You've Been Trying To Reach Your Goals All Wrong
- Bobby Best
- Sep 3, 2022
- 2 min read

When organizing your goals, you want to create a plan to accomplish them. This is where using "step goals" can be hugely beneficial. Step goals map out a journey that will help you find clarity in why you are trying to change as well as what steps will help you get there as well as help you stay motivated in the process. This aspect of creating change can be helpful as you are constantly in the process of achieving smaller accomplishments, which stimulates the reward center of the brain and increases your motivation as well as confidence that you will succeed.
To start creating step goals you want to think of it like reverse engineering. If we were to think of where we want to go, and where we are, we can start to fill in the pieces that will help us get to our desired outcome. With the end goal in mind, we can start to break apart benchmarks that are necessary for us to slowly but surely work out a way towards where we want to go.
Let's use a hypothetical situation of someone who is getting physical therapy after a knee surgery. When you enter the physical therapy clinic, there is usually a set method for helping an individual walk again. For instance, they might want the patient to start with rehab exercises to strengthen the leg muscles, and then they want them to eventually progress to walking on thier own. To accomplish this goal, we need to understand the steps that will help build off each other that will end with the patient walking again. We can look at a step goals with this criteria in the following:
Goal 1: Get to the physical therapy clinic and start treatment
Goal 2: Undertake physical therapy to get the muscles and movement to walk again
Goal 3: Start to learn to walk with the guidance of a therapist
Goal 4: Gain confidence in walking again with supervision of a therapist in the clinic
Goal 5: Build the confidence to walk again at home with a family member or friend there for support
Goal 6: Regain the strength, confidence, and capability to walk and live independently

You can see that by identifying the end goal of being able to walk again independently, we can start to break down what other smaller actions we need to do to be successful. This give us a map of smaller goals that we can to take on onto the other. This is why they are called "step goals". Finishing one task helps place the footing for moving onto the next one which will help take you one step closer to you penultimate goal.

__________________________________________________

**COMPLETE THE FOLLOWING**
A: Duplicate the passage from the post on step goals that starts at the words "When organizing your" and ends after the words "you will succeed.".
B: Pick up the post on step goals after its final sentence and keep writing it.

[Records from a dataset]
__________________________________________________

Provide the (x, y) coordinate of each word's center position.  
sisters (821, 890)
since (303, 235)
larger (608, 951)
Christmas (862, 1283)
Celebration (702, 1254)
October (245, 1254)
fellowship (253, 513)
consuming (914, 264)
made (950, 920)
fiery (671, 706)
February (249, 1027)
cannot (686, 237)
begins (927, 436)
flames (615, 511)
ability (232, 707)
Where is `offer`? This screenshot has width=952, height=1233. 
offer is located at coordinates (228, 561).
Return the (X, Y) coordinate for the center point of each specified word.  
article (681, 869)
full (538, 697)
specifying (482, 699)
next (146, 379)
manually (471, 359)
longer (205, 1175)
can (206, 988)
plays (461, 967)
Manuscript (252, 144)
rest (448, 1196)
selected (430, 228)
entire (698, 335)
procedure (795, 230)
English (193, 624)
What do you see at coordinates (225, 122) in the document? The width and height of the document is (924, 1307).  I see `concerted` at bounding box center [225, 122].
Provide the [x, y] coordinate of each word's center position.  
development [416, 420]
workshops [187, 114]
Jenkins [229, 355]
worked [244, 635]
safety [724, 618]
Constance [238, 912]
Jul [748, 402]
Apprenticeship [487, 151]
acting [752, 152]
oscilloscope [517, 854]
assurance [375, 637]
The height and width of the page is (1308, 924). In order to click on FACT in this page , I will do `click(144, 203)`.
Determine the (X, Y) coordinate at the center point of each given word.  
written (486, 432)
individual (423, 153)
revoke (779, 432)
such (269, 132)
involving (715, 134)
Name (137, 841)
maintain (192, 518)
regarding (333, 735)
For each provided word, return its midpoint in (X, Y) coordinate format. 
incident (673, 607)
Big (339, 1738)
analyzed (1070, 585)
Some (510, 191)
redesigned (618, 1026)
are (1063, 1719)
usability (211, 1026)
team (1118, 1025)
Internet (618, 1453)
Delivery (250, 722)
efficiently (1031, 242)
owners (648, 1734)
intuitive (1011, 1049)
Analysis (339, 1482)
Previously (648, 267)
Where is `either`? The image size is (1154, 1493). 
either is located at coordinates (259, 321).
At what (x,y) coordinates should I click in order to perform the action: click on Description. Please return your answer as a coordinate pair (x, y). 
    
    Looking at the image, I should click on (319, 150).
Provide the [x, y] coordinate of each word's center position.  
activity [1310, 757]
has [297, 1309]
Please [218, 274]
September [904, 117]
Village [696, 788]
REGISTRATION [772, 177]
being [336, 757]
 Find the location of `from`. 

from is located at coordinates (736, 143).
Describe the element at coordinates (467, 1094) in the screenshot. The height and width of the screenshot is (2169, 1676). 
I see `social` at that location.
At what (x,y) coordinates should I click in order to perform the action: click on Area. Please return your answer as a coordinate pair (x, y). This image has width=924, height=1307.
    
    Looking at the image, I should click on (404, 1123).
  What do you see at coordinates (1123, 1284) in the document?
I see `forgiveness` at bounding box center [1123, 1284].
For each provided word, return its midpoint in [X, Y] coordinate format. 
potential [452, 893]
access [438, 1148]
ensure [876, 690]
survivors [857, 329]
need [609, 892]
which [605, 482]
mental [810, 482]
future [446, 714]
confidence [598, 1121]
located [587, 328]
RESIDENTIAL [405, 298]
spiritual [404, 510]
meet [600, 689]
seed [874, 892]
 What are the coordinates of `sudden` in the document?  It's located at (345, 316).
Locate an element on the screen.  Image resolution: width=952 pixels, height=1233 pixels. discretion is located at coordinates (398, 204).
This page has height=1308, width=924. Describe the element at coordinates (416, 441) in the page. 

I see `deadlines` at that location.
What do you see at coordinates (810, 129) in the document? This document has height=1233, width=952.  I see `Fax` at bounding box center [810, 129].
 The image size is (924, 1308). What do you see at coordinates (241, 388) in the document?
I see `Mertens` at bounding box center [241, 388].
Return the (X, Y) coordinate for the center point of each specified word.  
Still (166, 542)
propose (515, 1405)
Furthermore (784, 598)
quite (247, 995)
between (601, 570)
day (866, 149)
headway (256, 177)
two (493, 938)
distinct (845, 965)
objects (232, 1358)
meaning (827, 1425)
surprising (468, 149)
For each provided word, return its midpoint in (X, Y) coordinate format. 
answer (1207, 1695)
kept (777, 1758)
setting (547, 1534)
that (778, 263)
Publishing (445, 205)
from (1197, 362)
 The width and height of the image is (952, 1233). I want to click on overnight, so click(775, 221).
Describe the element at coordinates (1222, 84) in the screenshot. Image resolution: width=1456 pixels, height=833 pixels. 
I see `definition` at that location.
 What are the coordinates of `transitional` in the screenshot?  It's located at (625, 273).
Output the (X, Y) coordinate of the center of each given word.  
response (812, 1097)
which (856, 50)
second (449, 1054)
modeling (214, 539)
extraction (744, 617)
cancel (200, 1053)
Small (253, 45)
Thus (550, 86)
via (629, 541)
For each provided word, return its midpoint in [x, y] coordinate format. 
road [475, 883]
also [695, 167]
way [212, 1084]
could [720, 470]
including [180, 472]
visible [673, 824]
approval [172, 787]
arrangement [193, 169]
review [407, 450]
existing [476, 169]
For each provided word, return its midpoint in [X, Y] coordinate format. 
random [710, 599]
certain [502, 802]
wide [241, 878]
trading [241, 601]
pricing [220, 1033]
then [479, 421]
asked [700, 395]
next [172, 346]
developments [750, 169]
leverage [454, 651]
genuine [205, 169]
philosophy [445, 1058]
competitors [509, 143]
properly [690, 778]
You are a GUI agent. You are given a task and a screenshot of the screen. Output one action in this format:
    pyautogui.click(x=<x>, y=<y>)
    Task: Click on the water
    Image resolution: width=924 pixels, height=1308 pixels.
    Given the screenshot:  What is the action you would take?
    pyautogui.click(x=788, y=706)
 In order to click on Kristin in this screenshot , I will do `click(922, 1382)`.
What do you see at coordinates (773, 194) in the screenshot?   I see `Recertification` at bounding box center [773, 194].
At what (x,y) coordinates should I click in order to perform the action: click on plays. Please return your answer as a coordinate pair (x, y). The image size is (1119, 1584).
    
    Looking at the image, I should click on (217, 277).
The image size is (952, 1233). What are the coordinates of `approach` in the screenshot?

__________________________________________________

**TASK RESPONSES**
A:
When organizing your goals, you want to create a plan to accomplish them. This is where using "step goals" can be hugely beneficial. Step goals map out a journey that will help you find clarity in why you are trying to change as well as what steps will help you get there as well as help you stay motivated in the process. This aspect of creating change can be helpful as you are constantly in the process of achieving smaller accomplishments, which stimulates the reward center of the brain and increases your motivation as well as confidence that you will succeed.

B:
This process, from start to finish, has been shown to be the most effective when gone correctly in helping create lasting change in your; from diving deep into why you want to set a goal in the first place, to structuring your goal so it directs focus and attention, to mapping out every step you need to take to get there. Using this method to set your goals and take the path towards growth and prosperous change will be the most successful method toward completing any goal you create in the future.